Noah turns around, the brilliant display a burst of color behind him.

“Happy 40th anniversary!” Lines web out from his eyes, but his smile is still young. In his hand, ho holds a single sunflower on a thick stem. Crayola yellow and round as a dinner plate, it looks clownish in his grip. He holds it out to her and she lifts a frail arm to take it. Resting in her lap, she can see the detail of the brown seeds, how they spiral in tight to the center of the flower. The petals are soft under her fingers and she strokes them gently as to not pluck them accidently.

“Is it really our 40th?”

He leans over to kiss her before sitting at the foot of the bed. “Sure is! I tried to get the nurses to smuggle us some red wine. This year’s anniversary gift theme is ‘ruby.’”

Her laugh is staccato, but he knows it’s sincere. “I take it they didn’t let you?”

“Not a chance.”

“I’m surprised they even let you stay so late.”

“I was too, but it being New Year’s Eve and all…”

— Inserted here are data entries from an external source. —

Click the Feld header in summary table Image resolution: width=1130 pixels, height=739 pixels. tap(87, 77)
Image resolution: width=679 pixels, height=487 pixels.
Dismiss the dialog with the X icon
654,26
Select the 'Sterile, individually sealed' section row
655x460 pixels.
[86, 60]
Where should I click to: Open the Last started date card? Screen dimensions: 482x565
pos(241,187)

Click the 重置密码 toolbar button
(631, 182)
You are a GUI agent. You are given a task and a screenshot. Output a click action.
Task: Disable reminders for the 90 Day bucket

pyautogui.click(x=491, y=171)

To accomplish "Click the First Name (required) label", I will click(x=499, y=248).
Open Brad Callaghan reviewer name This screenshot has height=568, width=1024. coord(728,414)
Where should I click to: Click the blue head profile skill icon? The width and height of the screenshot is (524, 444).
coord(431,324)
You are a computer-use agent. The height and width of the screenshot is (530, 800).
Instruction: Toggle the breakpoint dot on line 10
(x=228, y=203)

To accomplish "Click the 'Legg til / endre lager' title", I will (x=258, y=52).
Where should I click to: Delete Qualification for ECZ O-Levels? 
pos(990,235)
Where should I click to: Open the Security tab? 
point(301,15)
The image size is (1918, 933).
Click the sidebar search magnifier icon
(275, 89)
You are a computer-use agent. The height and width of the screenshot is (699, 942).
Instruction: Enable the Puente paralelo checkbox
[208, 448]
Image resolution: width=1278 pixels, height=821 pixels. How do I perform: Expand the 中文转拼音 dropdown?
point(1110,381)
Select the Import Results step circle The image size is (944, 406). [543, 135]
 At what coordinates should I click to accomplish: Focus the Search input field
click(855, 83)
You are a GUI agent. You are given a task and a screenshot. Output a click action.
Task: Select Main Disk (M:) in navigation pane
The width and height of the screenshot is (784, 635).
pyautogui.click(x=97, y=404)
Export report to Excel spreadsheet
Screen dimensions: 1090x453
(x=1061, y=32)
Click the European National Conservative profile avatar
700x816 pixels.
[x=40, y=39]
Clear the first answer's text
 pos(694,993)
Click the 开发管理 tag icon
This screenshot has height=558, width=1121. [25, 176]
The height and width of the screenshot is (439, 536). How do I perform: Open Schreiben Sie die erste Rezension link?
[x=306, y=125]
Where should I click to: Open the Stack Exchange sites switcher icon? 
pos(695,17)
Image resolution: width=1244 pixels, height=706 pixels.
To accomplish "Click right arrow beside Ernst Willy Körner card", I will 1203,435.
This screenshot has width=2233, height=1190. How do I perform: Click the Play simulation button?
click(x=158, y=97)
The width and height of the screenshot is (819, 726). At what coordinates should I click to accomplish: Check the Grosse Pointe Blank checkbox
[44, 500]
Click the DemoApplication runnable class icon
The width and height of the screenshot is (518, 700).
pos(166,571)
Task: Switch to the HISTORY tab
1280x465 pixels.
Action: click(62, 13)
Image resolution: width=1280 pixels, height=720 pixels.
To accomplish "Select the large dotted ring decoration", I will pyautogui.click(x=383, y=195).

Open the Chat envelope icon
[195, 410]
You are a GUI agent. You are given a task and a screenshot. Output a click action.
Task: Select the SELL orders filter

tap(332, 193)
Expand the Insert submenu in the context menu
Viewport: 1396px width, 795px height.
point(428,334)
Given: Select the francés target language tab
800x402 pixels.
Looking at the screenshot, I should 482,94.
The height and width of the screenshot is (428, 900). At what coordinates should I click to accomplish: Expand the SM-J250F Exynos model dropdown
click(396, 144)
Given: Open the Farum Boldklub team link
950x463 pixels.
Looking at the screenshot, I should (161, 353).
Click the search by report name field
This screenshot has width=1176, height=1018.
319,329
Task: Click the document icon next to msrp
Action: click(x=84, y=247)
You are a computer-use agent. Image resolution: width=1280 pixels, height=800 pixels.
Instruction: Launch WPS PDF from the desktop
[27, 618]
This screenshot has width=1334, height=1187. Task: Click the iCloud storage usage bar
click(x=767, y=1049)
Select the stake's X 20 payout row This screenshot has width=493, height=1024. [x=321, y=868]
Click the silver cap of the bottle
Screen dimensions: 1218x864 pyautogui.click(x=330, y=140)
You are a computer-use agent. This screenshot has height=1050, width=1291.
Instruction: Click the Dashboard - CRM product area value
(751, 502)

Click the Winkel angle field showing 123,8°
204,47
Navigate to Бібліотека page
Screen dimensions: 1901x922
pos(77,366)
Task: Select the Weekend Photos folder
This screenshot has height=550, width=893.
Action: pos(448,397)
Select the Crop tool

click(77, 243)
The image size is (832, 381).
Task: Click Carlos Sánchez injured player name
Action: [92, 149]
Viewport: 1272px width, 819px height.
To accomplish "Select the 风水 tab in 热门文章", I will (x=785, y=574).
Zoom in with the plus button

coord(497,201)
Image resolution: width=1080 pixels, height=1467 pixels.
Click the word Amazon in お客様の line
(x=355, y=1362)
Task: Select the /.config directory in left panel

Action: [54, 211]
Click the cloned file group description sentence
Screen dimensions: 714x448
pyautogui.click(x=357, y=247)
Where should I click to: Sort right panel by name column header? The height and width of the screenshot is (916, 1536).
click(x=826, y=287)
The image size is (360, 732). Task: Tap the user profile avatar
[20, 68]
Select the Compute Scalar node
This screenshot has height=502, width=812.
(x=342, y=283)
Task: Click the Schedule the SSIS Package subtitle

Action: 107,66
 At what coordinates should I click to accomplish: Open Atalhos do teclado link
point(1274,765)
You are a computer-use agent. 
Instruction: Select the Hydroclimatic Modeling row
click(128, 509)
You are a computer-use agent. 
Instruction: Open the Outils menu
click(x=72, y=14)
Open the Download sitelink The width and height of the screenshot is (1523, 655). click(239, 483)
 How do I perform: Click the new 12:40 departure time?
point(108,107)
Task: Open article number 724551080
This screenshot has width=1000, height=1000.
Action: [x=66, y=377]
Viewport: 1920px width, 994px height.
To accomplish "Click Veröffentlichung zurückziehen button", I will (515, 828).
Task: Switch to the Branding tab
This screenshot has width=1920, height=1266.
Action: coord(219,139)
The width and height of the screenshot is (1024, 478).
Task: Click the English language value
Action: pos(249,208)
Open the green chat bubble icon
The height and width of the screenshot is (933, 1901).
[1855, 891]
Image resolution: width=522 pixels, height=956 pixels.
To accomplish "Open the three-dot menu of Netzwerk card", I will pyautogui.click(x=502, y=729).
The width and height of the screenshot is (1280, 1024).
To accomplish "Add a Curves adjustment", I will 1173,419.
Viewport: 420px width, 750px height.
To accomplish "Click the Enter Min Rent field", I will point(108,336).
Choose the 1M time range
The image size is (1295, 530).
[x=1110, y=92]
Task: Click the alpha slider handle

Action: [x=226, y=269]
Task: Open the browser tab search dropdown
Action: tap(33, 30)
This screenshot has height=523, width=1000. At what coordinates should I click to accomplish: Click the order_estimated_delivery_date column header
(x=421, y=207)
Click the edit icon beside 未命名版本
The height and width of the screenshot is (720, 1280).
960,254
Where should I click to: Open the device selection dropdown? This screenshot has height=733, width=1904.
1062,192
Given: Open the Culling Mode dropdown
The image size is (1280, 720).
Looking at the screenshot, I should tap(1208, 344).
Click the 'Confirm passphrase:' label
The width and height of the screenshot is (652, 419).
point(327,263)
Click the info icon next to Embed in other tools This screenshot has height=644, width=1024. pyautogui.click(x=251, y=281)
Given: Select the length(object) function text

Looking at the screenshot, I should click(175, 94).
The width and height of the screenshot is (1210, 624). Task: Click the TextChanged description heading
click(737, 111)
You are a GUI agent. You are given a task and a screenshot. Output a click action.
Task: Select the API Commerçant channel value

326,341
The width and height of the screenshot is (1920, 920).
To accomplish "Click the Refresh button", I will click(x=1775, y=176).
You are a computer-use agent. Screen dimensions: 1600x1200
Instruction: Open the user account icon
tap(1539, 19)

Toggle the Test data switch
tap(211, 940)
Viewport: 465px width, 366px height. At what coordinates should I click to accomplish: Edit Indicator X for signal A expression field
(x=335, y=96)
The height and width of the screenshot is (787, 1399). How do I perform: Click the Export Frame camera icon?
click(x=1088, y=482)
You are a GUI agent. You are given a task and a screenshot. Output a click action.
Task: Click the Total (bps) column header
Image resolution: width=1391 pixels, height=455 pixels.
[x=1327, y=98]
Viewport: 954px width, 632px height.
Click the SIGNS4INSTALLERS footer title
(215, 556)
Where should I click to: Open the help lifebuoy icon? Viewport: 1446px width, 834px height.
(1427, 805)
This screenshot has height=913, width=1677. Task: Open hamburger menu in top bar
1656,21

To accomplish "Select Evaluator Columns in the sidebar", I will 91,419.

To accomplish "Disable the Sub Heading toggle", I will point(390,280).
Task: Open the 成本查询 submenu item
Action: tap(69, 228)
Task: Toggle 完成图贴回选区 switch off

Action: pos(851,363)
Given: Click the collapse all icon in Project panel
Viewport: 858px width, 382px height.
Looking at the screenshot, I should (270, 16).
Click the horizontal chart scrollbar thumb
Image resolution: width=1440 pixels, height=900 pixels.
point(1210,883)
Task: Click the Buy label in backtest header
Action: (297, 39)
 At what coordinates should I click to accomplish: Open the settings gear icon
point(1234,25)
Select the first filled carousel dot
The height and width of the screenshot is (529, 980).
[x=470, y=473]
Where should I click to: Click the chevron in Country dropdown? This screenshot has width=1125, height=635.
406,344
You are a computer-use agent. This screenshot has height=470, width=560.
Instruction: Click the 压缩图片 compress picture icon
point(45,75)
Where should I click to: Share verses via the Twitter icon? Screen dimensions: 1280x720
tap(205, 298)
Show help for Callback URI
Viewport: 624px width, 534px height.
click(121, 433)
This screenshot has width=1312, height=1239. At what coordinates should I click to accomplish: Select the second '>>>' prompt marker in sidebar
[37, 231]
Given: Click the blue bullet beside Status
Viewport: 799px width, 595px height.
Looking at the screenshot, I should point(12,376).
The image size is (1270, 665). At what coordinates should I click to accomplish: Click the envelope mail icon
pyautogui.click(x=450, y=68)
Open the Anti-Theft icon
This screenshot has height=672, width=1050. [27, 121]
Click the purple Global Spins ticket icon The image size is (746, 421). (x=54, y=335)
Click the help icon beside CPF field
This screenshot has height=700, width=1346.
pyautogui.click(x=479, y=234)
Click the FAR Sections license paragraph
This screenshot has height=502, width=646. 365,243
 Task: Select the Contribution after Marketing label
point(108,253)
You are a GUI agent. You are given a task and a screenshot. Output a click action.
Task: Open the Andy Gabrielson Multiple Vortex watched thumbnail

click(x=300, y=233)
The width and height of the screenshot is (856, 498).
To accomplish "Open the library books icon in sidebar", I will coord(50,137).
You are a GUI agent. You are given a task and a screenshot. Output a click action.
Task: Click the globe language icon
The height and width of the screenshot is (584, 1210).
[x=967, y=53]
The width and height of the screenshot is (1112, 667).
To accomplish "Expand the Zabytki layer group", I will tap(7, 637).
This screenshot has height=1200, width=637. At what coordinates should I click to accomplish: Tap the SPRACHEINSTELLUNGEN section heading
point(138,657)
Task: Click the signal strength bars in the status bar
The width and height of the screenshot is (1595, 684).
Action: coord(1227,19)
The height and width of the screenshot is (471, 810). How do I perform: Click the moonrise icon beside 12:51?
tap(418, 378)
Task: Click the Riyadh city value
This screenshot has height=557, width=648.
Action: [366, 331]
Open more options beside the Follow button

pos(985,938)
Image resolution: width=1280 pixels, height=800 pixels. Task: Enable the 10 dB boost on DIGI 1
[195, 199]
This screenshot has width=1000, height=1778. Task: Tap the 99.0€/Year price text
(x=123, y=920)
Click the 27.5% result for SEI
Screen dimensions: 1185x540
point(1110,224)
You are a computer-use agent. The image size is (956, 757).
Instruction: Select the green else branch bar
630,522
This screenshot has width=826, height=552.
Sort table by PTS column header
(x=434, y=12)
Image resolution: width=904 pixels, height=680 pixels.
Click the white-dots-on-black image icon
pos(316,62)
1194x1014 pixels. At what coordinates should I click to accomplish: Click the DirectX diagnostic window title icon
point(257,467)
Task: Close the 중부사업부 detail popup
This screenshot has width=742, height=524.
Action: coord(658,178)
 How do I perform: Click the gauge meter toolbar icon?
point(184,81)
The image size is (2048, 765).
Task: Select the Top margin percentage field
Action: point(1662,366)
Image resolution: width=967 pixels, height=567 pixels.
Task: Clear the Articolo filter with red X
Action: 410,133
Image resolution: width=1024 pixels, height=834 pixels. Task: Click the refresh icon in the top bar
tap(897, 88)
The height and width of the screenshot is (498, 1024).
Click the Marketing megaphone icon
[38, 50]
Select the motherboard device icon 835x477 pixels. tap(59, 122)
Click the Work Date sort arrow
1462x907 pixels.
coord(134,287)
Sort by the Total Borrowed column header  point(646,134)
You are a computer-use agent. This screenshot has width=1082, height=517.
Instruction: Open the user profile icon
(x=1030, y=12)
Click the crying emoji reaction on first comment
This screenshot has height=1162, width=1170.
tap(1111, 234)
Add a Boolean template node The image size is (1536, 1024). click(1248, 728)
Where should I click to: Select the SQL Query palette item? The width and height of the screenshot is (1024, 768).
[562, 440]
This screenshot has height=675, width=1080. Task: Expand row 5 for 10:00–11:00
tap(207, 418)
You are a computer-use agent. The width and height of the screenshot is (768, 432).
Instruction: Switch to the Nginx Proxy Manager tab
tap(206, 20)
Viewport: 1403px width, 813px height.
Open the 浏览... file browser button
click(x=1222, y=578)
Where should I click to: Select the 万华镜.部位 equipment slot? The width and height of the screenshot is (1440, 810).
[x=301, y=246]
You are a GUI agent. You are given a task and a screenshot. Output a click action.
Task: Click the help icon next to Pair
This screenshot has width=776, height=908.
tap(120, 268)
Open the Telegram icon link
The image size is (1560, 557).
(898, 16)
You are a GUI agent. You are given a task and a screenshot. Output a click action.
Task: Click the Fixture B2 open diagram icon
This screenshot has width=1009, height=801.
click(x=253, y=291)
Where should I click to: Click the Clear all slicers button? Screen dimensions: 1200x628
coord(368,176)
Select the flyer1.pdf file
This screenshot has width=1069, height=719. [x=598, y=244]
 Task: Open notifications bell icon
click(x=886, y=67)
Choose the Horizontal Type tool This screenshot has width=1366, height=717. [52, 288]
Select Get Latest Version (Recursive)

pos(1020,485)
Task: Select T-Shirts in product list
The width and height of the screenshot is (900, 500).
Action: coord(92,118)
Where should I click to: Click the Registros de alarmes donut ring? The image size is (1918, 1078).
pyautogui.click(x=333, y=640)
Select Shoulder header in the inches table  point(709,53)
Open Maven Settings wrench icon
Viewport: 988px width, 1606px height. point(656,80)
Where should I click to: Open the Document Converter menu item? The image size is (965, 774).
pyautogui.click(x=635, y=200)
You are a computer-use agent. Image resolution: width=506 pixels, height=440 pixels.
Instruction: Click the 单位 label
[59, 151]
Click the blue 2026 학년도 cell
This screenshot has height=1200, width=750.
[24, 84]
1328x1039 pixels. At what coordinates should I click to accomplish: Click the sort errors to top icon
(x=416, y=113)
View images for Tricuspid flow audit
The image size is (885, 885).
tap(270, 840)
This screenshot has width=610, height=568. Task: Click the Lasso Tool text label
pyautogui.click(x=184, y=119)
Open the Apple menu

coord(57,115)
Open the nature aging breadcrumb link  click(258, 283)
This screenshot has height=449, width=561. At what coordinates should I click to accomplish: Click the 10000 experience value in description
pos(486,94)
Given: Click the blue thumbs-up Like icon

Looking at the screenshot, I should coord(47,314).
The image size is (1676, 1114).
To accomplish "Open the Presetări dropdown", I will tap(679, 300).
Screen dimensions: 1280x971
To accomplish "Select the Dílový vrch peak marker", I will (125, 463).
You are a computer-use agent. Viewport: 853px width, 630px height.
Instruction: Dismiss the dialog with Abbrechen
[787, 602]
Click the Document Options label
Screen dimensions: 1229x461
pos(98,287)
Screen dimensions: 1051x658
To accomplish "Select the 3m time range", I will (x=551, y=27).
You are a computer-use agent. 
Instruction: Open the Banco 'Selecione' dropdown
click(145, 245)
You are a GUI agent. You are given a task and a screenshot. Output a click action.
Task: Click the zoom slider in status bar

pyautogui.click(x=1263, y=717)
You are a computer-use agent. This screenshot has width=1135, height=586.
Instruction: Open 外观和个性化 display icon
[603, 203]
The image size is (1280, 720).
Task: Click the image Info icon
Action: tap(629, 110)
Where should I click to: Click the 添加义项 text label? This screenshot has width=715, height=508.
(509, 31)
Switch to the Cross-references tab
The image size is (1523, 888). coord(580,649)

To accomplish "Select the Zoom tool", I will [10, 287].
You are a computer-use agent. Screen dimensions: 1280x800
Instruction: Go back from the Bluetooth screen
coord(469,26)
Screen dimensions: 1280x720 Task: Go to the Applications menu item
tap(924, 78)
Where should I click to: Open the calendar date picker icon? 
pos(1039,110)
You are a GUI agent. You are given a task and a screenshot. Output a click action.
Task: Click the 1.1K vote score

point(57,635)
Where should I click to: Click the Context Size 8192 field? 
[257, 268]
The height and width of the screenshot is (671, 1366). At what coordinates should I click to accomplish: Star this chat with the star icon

“Even the nurses are celebrating tonight. It’s nice, seeing so many smiles around here instead of the usual tired faces,” Sam says, her voice growing quieter with each word. Her own face looks tired, she knows. It seems all she can do is sleep these days. Anything else makes her sick. Reading, television, even seeing Noah was too much for her sometimes.

Always changing, she thought. Radiation will do that to a person.

“I’m just glad you’re here,” she says.

Noah turns to lie beside her, over the white sheets. He keeps his shoes on.

“Do you remember when we were little and we would pretend to play doctor and patient together?” he said. Although she doesn’t turn her head to look at his face, she knows he’s smiling. She can hear it in his voice.


A muted cheer comes down the hall. The clock on the wall is five minutes slow.

“You were always a better doctor than me,” Noah admits. “I just never wanted to admit it.”

The sunflower shines like a beacon on the rumpled sheets. Sam tears her eyes away from it and looks at Noah, so their noses point at one another. The shift makes the IV drip swing for a moment before going still again.